The period from the taking of applications from prospective mortgage borrowers to the
marketing of the loans.


Mortgage-pipeline risk

The risk associated with taking applications from prospective mortgage borrowers
who may opt to decline to accept a quoted mortgage rate within a certain grace period.


Mortgage rate

The interest rate on a mortgage loan.


Mortgagee

The lender of a loan secured by property.


Mortgager

The borrower of a loan secured by property.


Multicurrency loans

Give the borrower the possibility of drawing a loan in different currencies.


Multifamily loans

loans usually represented by conventional mortgages on multi-family rental apartments.


Multinational corporation

A firm that operates in more than one country.


Negative Loan Covenants

loan covenants designed to limit a corporate borrower's behavior
in favor of the lender.


Open-end mortgage

mortgage against which additional debts may be issued.

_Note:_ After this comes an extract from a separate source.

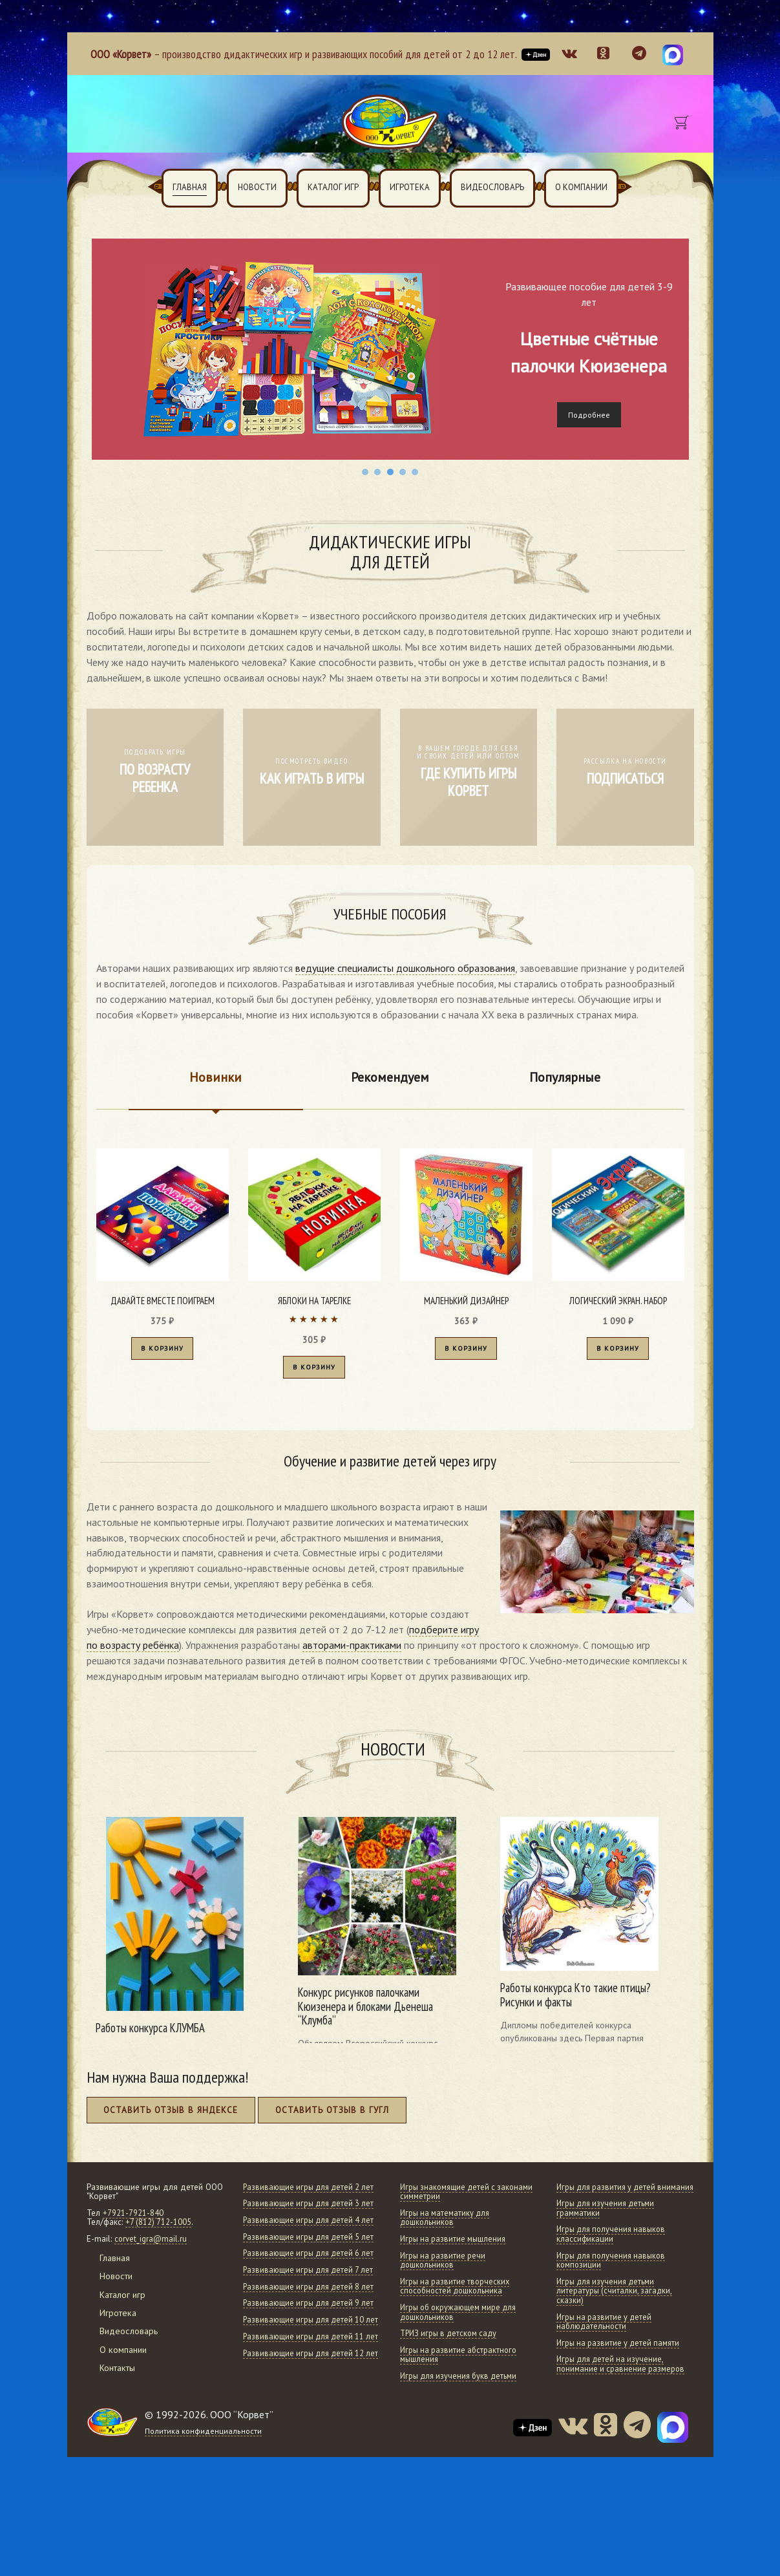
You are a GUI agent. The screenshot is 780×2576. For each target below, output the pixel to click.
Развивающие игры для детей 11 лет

Related: closed-end mortgage.


Operating Loan

A loan advanced under an operating line of credit.


Parallel loan

A process whereby two companies in different countries borrow each other's currency for a
specific period of time, and repay the other's currency at an agreed maturity for the purpose of reducing
foreign exchange risk. Also referred to as back-to-back loans.


Pension Benefit Guaranty Corporation (PBGC)

A federal agency that insures the vested benefits of
pension plan participants (established in 1974 by the ERISA legislation).


personal loan

A lump sum that you borrow from a financial institution for a specified period of time. To repay the loan, you pay interest on the entire lump sum, and make payments on a scheduled basis.


Positive Loan Covenants

loan covenants expressing minimum and maximum financial measures
that must be met by a borrower.


Possessions corporation

A type of corporation permitted under the U.S. tax code whereby a branch operation
in a U.S. possessions can obtain tax benefits as though it were operating as a foreign subsidiary.


Preferred Stock Stock that has a claim on assets and dividends of a corporation that are prior

to that of common stock. Preferred stock typically does not carry the right to vote.


Private Export Funding Corporation (PEFCO)

Company that mobilizes private capital for financing the
export of big-ticket items by U.S. firms by purchasing at fixed interest rates the medium- to long-term debt
obligations of importers of U.S. products.